Text provided under a Creative Commons Attribution license, CC-BY. All code is made available under the FSF-approved MIT license. (c) Marc Spiegelman

In [1]:
%matplotlib inline
import numpy as np
import scipy.linalg as la
import matplotlib.pyplot as plt

Fun with polynomials

GOAL: Explore the ideas of Interpolation, Least Squares fitting and projection of continous functions onto the function space $P_2[-1,1]$

The Space $P_2[-1,1]$

Consider the space of all second order polynomials on the closed interval $x\in[-1,1]$ which is a subspace of continuous functions $C^0[-1,1]$. To completely describe a vector space we need a basis: a set of linear independent vectors that span the space.

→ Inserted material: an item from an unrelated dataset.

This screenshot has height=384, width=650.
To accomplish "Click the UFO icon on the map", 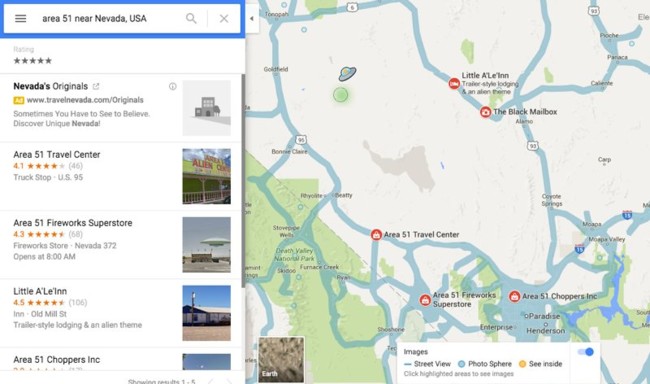I will [x=347, y=73].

While there are many possible bases for $P_2[-1,1]$, here we will consider the simplest monomial basis $p_0(x)=1$, $p_1(x)=x$, $p_2(x)=x^2$ or

$$ P_2(x)[-1,1] = \mathrm{span}<1,x,x^2> $$

i.e. every vector in $P_2$ can be written as a linear combination of the basis vectors as

$$ f(x) = c_0p_0 + c_1p_1 + c_2p_2 = c_0 + c_1 x + c_2x^2 $$

The space P_2(x)[-1,1] is said to be isomorphic to $R^3$ as every vector in $P_2$ can be associated with a unique vector in $R^3$

$$ \mathbf{c}= [ c_0, c_1, c_2]^T $$

here we will set up a bit of python to evaluate polynomials


In [2]:
# lambda functions for each of the basis functions
p0 = lambda x: np.ones(x.shape)
p1 = lambda x: x
p2 = lambda x: x**2


# lambda function for the matrix whose columns are p_i(x)
A = lambda x: np.array([ p0(x), p1(x), p2(x)]).transpose()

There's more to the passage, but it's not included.